Drazan, Kotek Run Ads Featuring Dubious Claims
As election day nears, campaign ads grow more frequent and often less accurate. The Oregonian’s Jamie Goldberg, who is covering Oregon’s hotly contest gubernatorial campaign, has flagged two such TV ads – one by Republican Christine Drazan and one by Democrat Tina Kotek – that fall short on the veracity meter.
Kotek is airing an ad claiming Drazan has “ties to a far-right paramilitary network”. Kotek attributes the claim to the Institute for Research & Education for Human Rights (IREHR), which is dedicated to combat white nationalism. Goldberg reported the Institute’s website doesn’t contain the claim cited by Kotek. A review of its website shows numerous stories about federal and state candidates, but nothing that features Drazan.
“(Kotek) has resorted to outright lying about Christine Drazan because she is about to make history as the first Democrat to lose the governor’s office in nearly 40 years,” John Burke, a spokesperson for Drazan, said in an email to Goldberg. “Christine Drazan will not be distracted by these weak attempts at character assassination by a desperate politician who is trailing every single public poll.”
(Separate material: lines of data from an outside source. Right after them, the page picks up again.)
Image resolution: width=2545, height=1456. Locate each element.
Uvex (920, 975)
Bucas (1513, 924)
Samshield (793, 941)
Drazan is airing an ad featuring a female narrator who claims Kotek used her power as House Speaker to block an investigation in sexual abuse in the legislature. Goldberg wrote, “Even by the traditionally loosened standards for political ads, that assertion is untrue, according to independent investigations and news reports.”
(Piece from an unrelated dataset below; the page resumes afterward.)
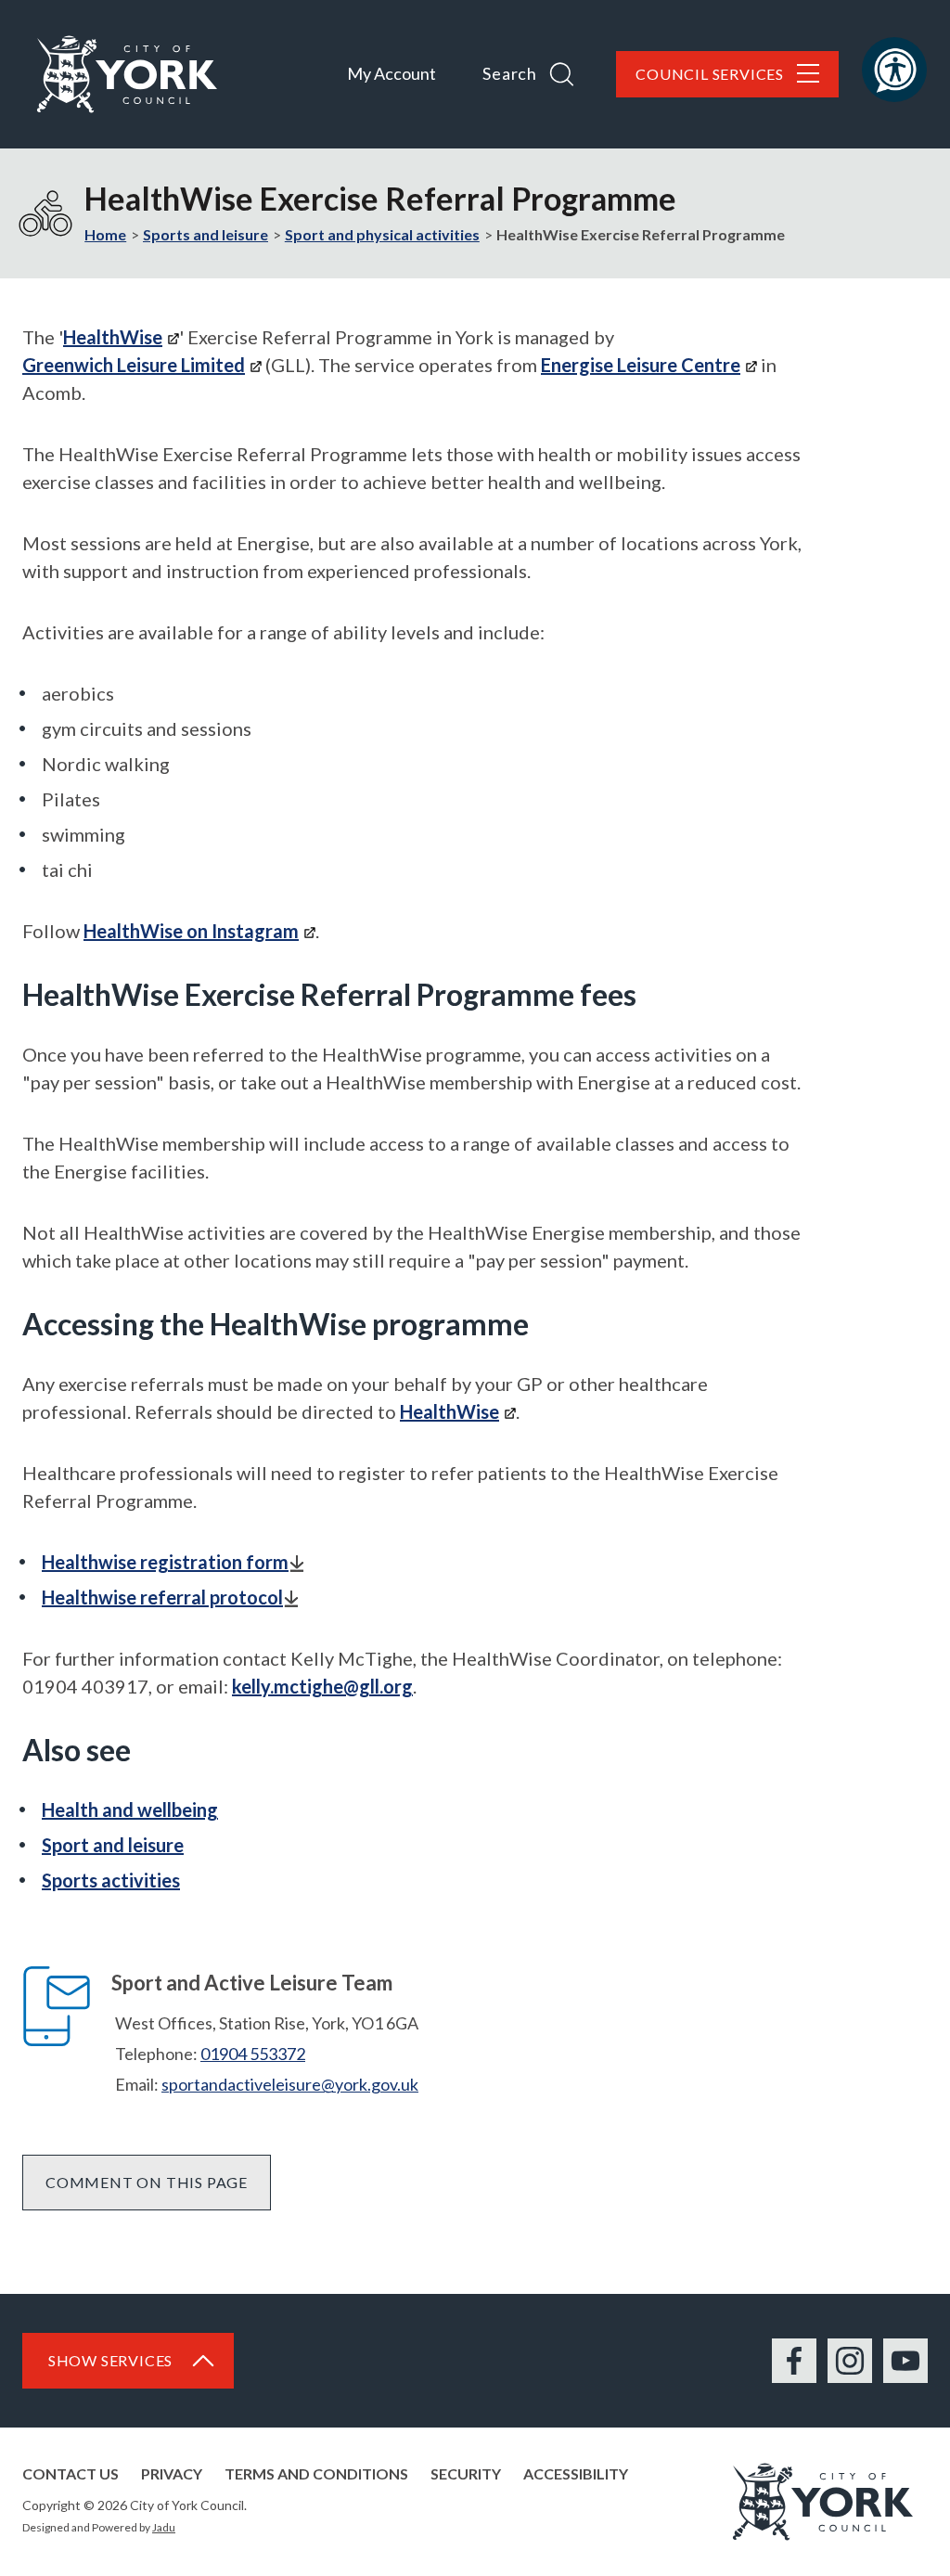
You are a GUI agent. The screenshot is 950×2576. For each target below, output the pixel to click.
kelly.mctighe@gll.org (322, 1686)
The ad is based on a 2018 KGW report about sexual harassment allegations against former Republican Senator Jeff Kruse. At the time, Kotek said the matter was for the Senate to address. “This ad is an insult to Oregon voters,” Kotek said in a statement to Goldberg. “I have had my own personal experiences with workplace harassment, and I have spent my career fighting to protect workers. As Speaker, I did everything in my power to help women who came forward and make the Capitol a safe and welcoming place for everyone. Representative Drazan should be ashamed of this false attack ad.”
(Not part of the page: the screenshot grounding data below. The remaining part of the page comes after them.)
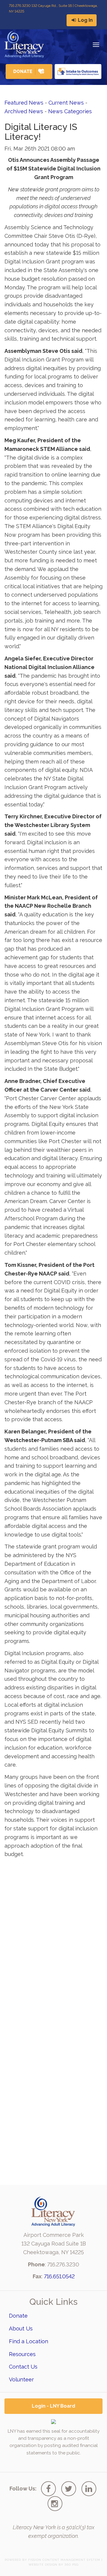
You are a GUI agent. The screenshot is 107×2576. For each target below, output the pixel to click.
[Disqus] (53, 1936)
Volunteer (21, 2379)
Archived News (23, 111)
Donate (18, 2316)
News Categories (70, 111)
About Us (21, 2328)
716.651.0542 (59, 2276)
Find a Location (28, 2341)
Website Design (43, 2564)
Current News (66, 103)
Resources (22, 2354)
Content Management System (71, 2559)
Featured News (23, 103)
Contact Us (23, 2367)
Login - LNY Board (53, 2406)
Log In (85, 20)
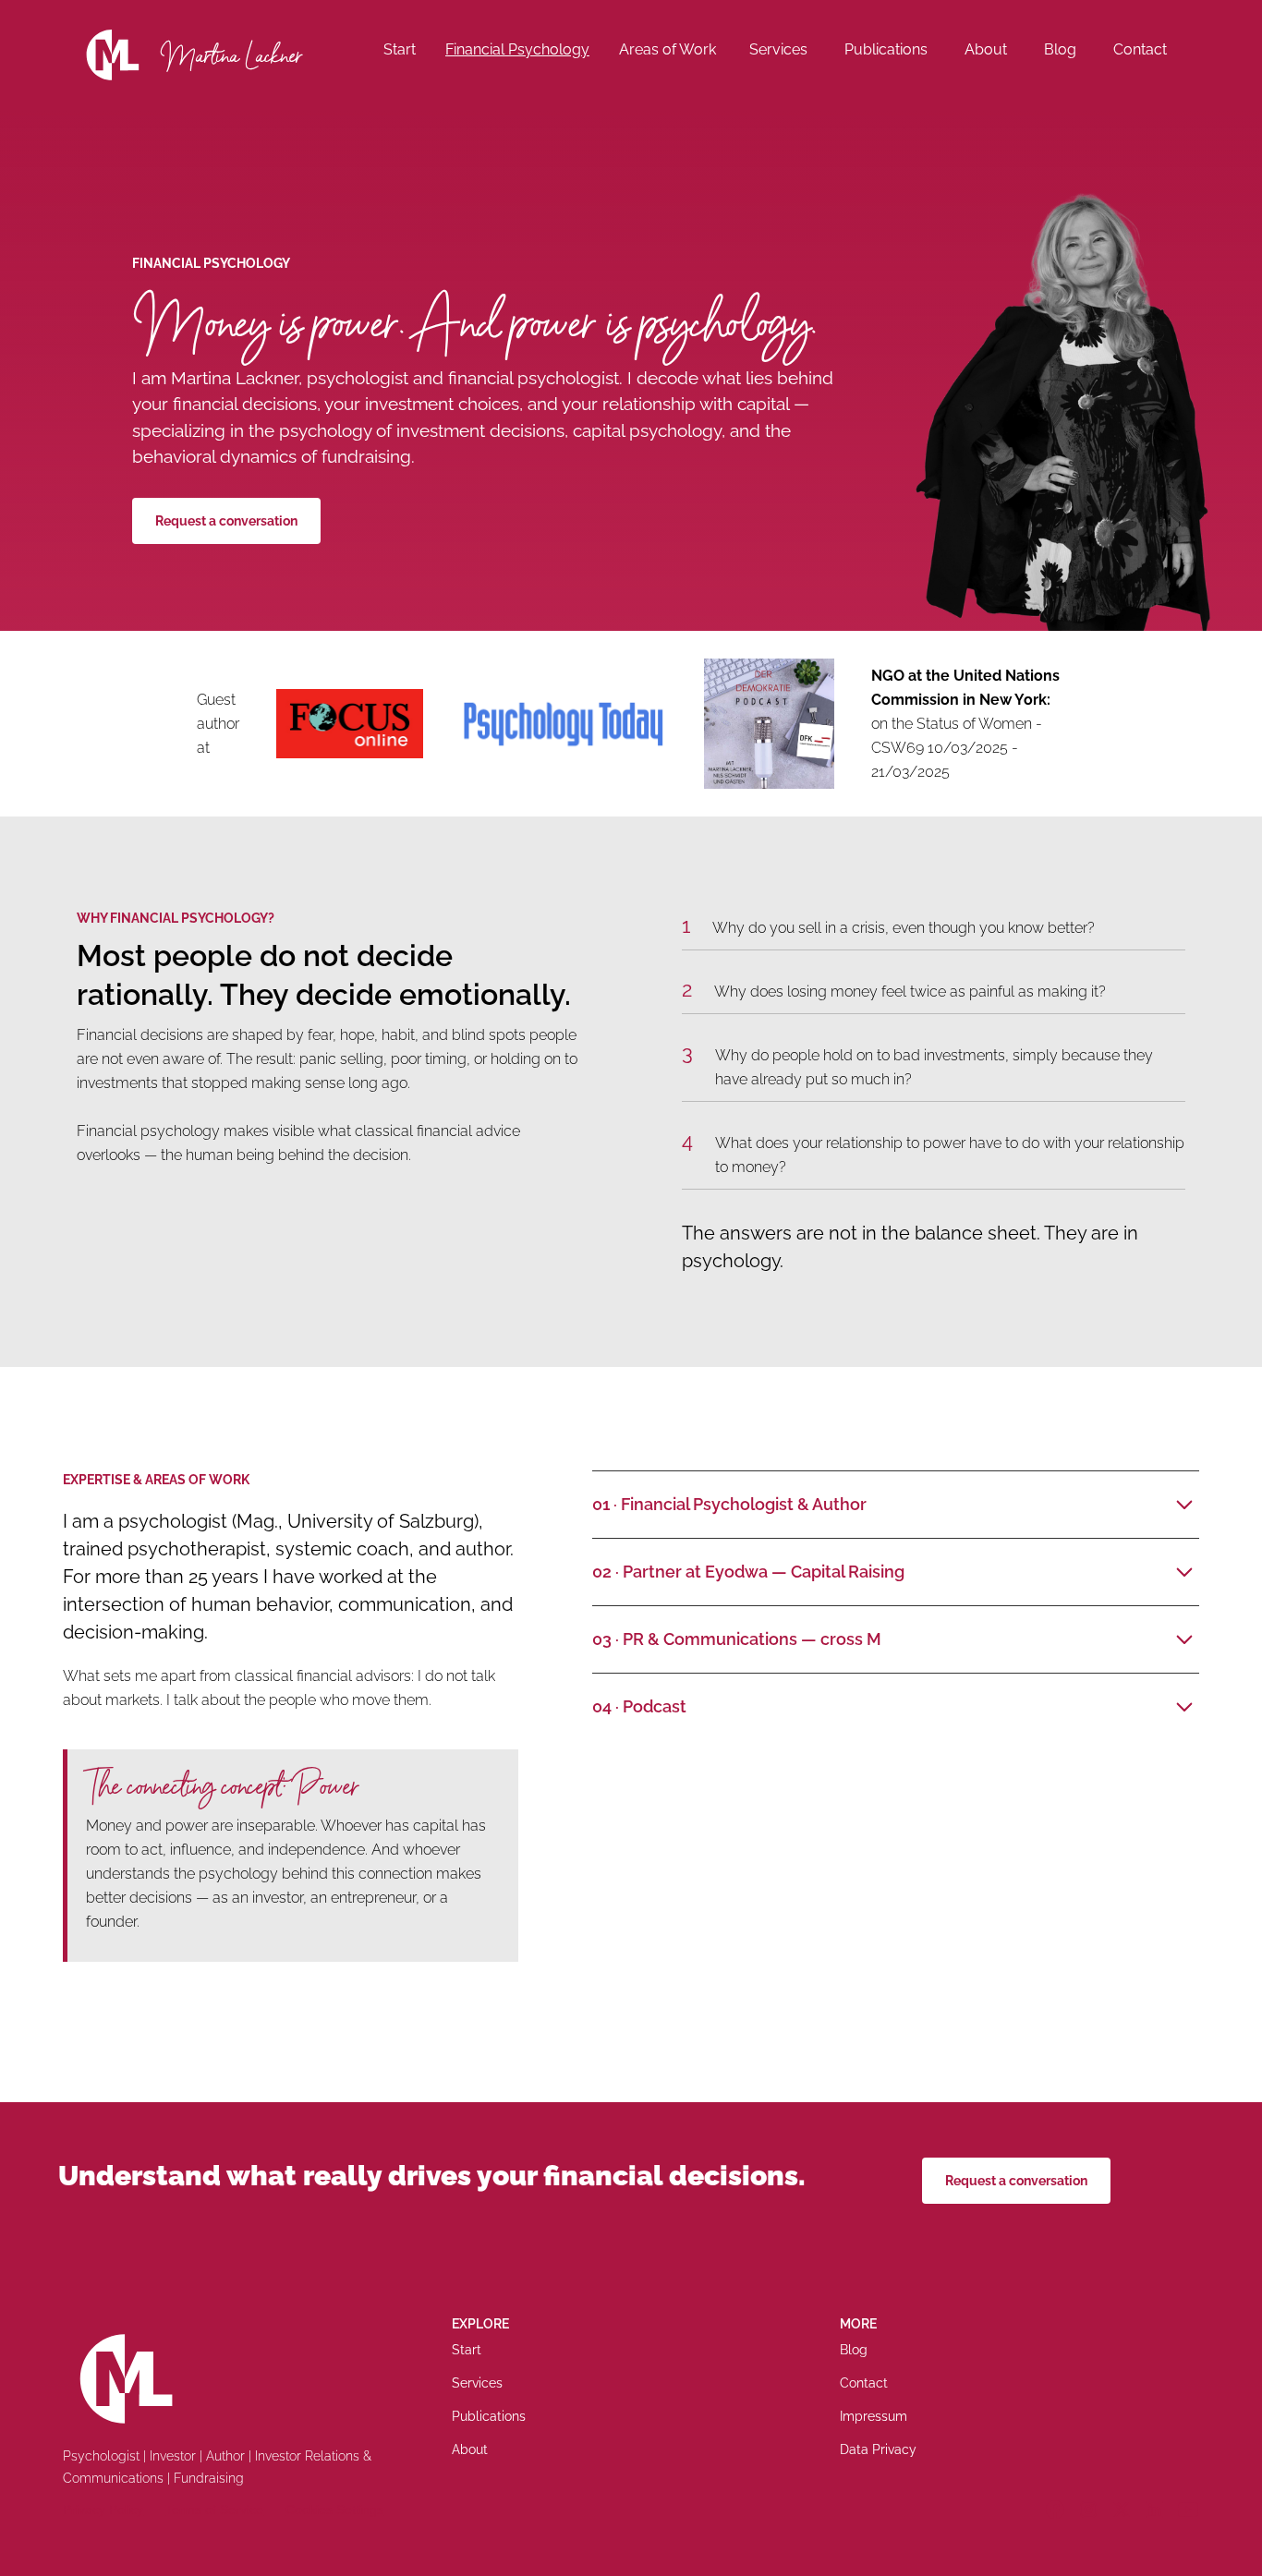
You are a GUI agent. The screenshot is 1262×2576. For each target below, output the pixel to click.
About (986, 49)
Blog (1060, 49)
Polling indicates Drazan and Kotek are running neck-and-neck heading into the final month before the November election. With vote-by-mail, Oregon voters can begin casting their ballots as early as the next two weeks.
Unaffiliated candidate Betsy Johnson’s campaign appears to have stalled at a distant third. Poll results were enough to persuade Nike founder Phil Knight to hedge his bets and contribute $1 million to Drazan’s campaign. Knight has contributed more than $2 million to Johnson.
Gubernatorial debates haven’t produced any revelations, just reinforced the core arguments by each of the three leading candidates. Drazan says it’s time for new leadership, Johnson insists Drazan and Kotek are too extreme and Kotek brands her two opponents as right-wing.
The airwaves also are full of ads in the hotly contested races for the Fifth and Sixth District congressional seats. Republican Lori Chavez-DeRemer and Democrat Jamie McLeod-Skinner have posted attack ads, each the blaming the other for being too politically extreme for the Fifth District stretching from Bend to the edges of Portland. Democrat Andrea Salinas and Republican Mike Erickson have done the same in their Sixth District campaigns.
Ads backing Salinas have claimed Erickson paid for an abortion for a girlfriend and was arrested for drunk driving and drug possession. Erickson has filed a lawsuit disputing he was charged with drug possession. Erickson is running an ad claiming Salinas has been a DC lobbyist and supports defunding the police. Salinas responded with an ad noting her father was a policeman and as a state legislator she voted for funding increases for law enforcement.
Goldberg has been deputy politics editor at The Oregonian since April. Before that, she was the breaking news editor and a business reporter at the newspaper. She joined the staff in 2013 to cover soccer and later reported on the Portland Trail Blazers and the NBA. Goldberg did a political reporting internship in Washington, DC for the Los Angeles Times.